Le ciel est dégagé, la bise est iodée, la mer est enjouée, il est 10h et la journée de Lou White vient tout juste de commencer. Sur la terrasse d’une belle maison bretonne, la jeune diva entame sereinement le cinquième jour de l’enregistrement de son album. Coiffure des 50’s, rouge à lèvres carmin, traits d’eye liner soigneusement dessinés, robe cintrée, talons hauts perchés, la chanteuse commence ses vocalises. La puissance de sa voix se devine, et ses références soul se dessinent. Sa douceur et sa beauté font qu’il est difficile de l’imaginer chanter avec autant d’intensité.

A l’intérieur l’ingénieur du son accompagné de son assistant effectuent les réglages avec les musiciens. Anciennement salon, la pièce principale de la maison a été complètement transformé et fait aujourd’hui place à une grande cabine de studio. Séparés par des murs de matelas recouverts de grands draps, les différents musiciens ont chacun leur espace. Le carrelage est recouvert de treize grands tapis, empruntés à la famille et aux amis, et de centaines de fils qui alimentent amplis, micros, casques, pédales et instruments.

Une fois les réglages terminés, l’enregistrement peut commencer. Le bruit des talons résonne sur le parquet de la maison, Lou rejoint sa cabine et place son casque sur ses oreilles. Isolée par des draps, la chanteuse est seule dans la pièce, ferme les yeux, respire profondément et s’approche des quatre micros installés devant elle. La maison est silencieuse, tous attendent le signal. Marc annonce qu’il est prêt tel un réalisateur qui débloque le compteur. Thomas le batteur fait le décompte, « Un, deux, un deux trois quatre » et les premières notes sonnent.

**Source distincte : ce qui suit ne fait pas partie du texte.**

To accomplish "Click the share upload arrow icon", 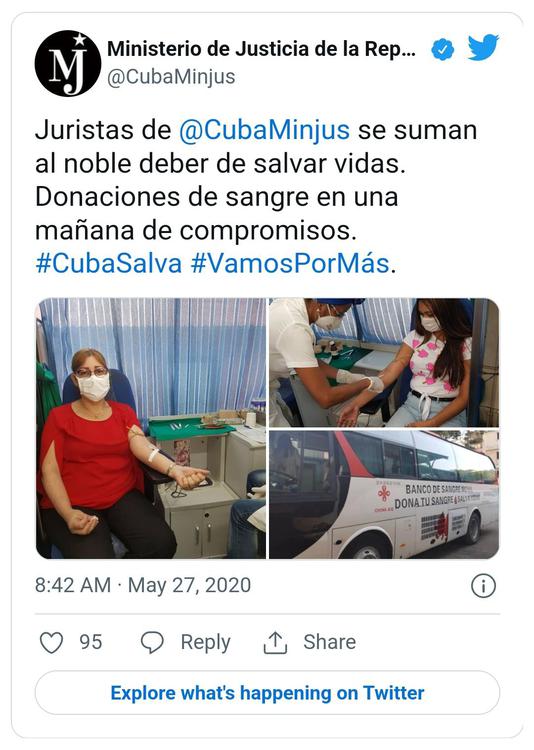I will coord(275,642).
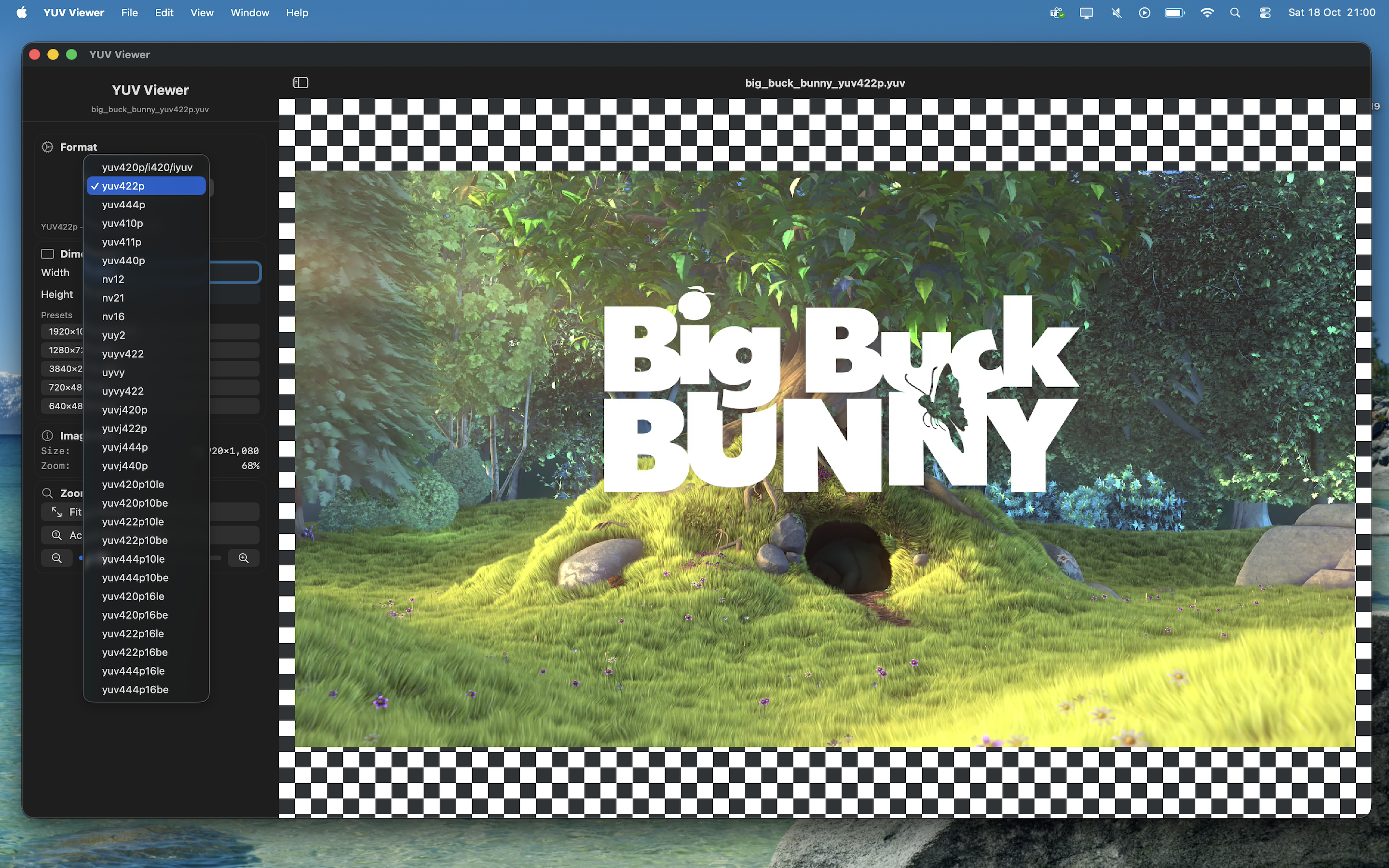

Le batteur, le bassiste, le guitariste et le claviériste prennent place derrière leurs nombreux instruments. Casques sur les oreilles, ils entendent les instructions de Lou et de l’ingénieur du son qui n’hésitent pas à commenter chaque prise de son. Véritable chef d’orchestre, celui-ci a sa propre pièce à l’étage de la maison. Pour y accéder ? Suivre les fils ! Derrière ses trois écrans, il synchronise les nombreuses entrées son. Les murs de cette ancienne chambre sont recouverts de consoles et de tables de mixage. Chiné sur internet et auprès de passionnés de vintage, le matériel disposé dans cette pièce est exceptionnel. Ici, chaque outil a une histoire. Les yeux émerveillés, Marc déballe sa plus belle trouvaille, un micro d’époque de 1935. « Je dis souvent que si celui-là pouvait parler, il aurait beaucoup de choses à nous raconter ». Soigneusement emballé dans plusieurs couches de draps et papier bulle, cet objet rare a gardé toute son authenticité. Ses lignes sont irrégulières, ses boulons sont instables, mais sa beauté est inégalable. « Ce n’est pas avec celui-là que Lou enregistrera ses voix mais cette petite merveille sera bel et bien sur scène avec elle ».
Un autre objet d’exception se trouve dans la salle des musiciens. Imposant et majestueux, l’Orgue Hammond trône au milieu de la pièce. 40 ans, 195 kilos et une puissance qui fait vibrer les murs, c’est un petit bijou qui demande beaucoup d’attention. Coton tige et chiffons à la main, le pianiste nettoie minutieusement chaque tirette une à une afin de perfectionner au maximum le son de l’instrument. C’est avec passion qu’il raconte l’histoire de cette rencontre. Déniché chez un voisin vieux musicien, l’instrument est passé entre plusieurs petites mains de magiciens pour se refaire une beauté avant d’être prêt à être réutilisé.
Ces jolies trouvailles ont été demandées par Lou. Déterminée et minutieuse, elle n’est pas seulement chanteuse mais également et surtout celle qui décide et supervise les opérations. Ce premier album lui tient particulièrement à cœur, « certaines de ces chansons ont huit ans, elles font parties de ma vie et je souhaite les enregistrer à la perfection en ne laissant rien au hasard ». Seule femme de l’équipe, elle commande ces messieurs et arrive à obtenir ce qu’elle veut. Même si le dialogue est totalement ouvert avec ses musiciens et qu’ils travaillent ensemble sur tous les aspects du projet, c’est elle qui valide ou non les propositions.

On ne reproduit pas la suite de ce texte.